As a young man, Streiter was already engaged in activism and joined the "Evangelical Youth Union for Social Work" (Evangelischen Jugendbund für soziale Arbeit), a group of young people pursuing the organization of a trade union representing hospital staff organized on Christian principles.

At the founding on 18 October 1903 of the "Union of Orderlies, Nurses, and Allied Professions of Germany" (Gewerkvereins der Krankenpfleger, -Pflegerinnen und verwandter Berufe Deutschlands), Streiter was designated the managing director of the association at the age of 19. In November 1903, Streiter was also the editor-in-chief of the union publication "Der Krankenpfleger" (The Orderly). From 1904 to 1920, Streiter participated as a delegate to the trade union congress "General Association of Christian Trade Unions of Germany" (Gesamtverbandes der christlichen Gewerkschaften Deutschlands) and in October 1906 was appointed as a member of the board of directors of the General Association.

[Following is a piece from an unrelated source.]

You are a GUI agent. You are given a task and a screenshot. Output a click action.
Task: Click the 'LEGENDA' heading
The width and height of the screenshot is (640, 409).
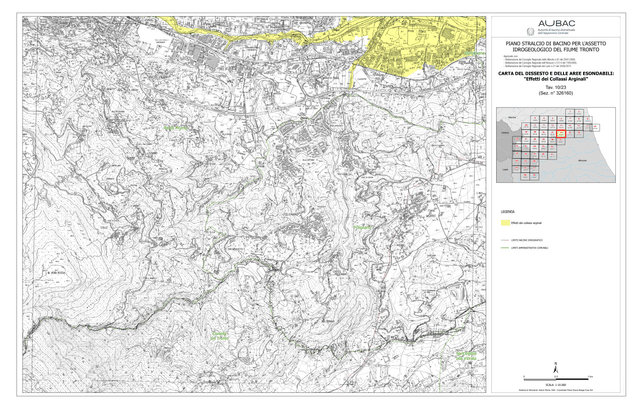click(507, 212)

From 1907, Streiter was employed full-time in the union movement: at the general meeting on 13 January 1907, he won the election to succeed Carl Hintsches as chairman of the Union of Orderlies, Nurses, and Allied Professions. He also held the posts of the Secretary and Chief Executive Officer. He therefore became the chief official of the organization, which changed its name to the "German Association of Orderlies and Nurses" (Deutscher Verband der Krankenpfleger und -pflegerinnen). During subsequent general meetings (1909 in Berlin, 1913 in Nuremberg, 1919 in Berlin, 1922 in Würzburg), Streiter was repeatedly reconfirmed in the office of chairman. The membership of the union also increased steadily throughout this time: while in 1907 it counted only 879 members, by 1909 it had already grown to strength of 1,409 members.

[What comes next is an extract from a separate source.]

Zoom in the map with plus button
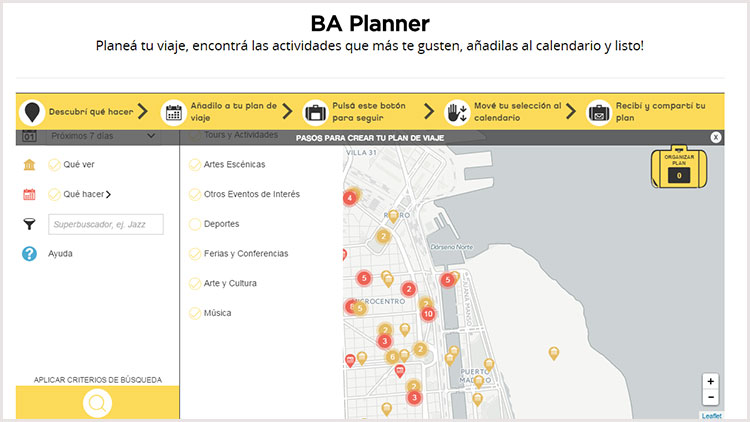 pyautogui.click(x=710, y=381)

Politically, Streiter's association was known to be against socialism and communism, though he justified the use of labour strikes as a bargaining tactic provided that "the people's well-being is not endangered". The "Streiter-Verband," as the association was called owing to Streiter's undisputed leadership, pursued a program of developing the occupation of healthcare workers as a life career. Their aims included improving the economic and social situation of healthcare workers, ensuring regulated education and training, and the inclusion of women within the umbrella organizations of Christian trade unions of which they were a part.

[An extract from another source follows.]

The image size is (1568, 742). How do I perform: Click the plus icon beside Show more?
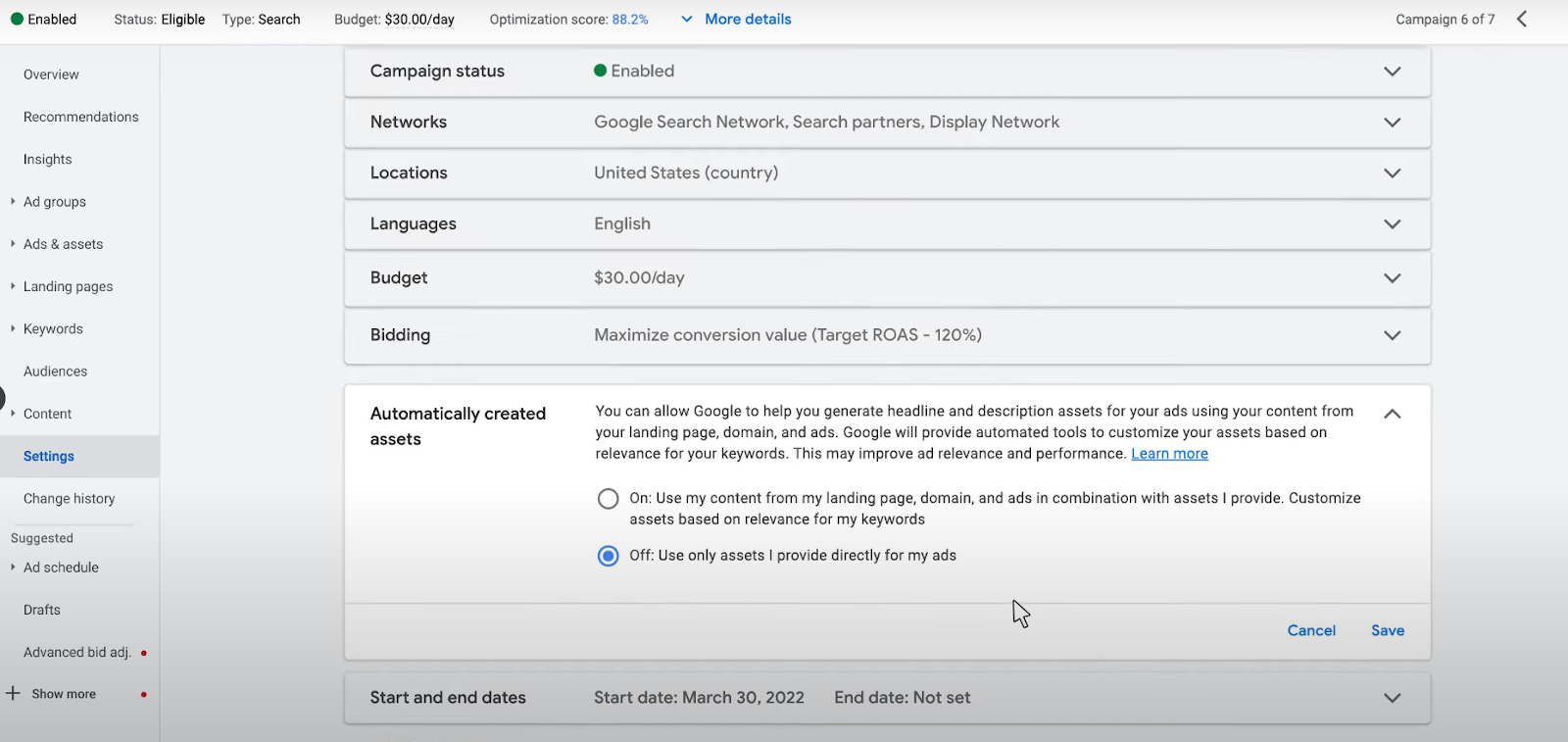coord(13,694)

In 1910, Streiter published his later revised book on the state of nursing in Germany, which is the first scientific investigation on the subject of German nursing, and is still frequently cited as a resource on the history of German nursing. At the extraordinary congress of the Christian trade unions in November 1912, Streiter took a firm stand in the so-called "trade union struggle" for the right to organize Christian workers.

During the First World War, Streiter served as a nurse with the Red Cross in Belgium, Poland and Turkey and was decorated with the Iron Cross 2nd Class with White-Black Bands, the Prussian Order of Merit for war aid, the Prussian Red Cross Medal 2nd and 3rd class, and also the Austrian Medal of Honour of the Red Cross.

=== The Nazi period (1933 through 1945) ===
After the dissolution of his association and the integration of the members into the Reichsarbeitsgemeinschaft of public enterprises became Streiter 1933 chiefly employee of the Red Cross. On November 1, 1944, Streiter was arrested in his service on the Red Cross's leadership. The exact reasons for his arrest are not certain, however a letter written by his son in the 1960s indicates that Streiter had been arrested for sending medals to Polish and French prisoners of war. [1] He was detained and taken to Ravensbrück concentration camp. The exact circumstances of his death are not fully understood, though it is presumed however that in the spring of 1945, Streiter was shot in Ravensbrück.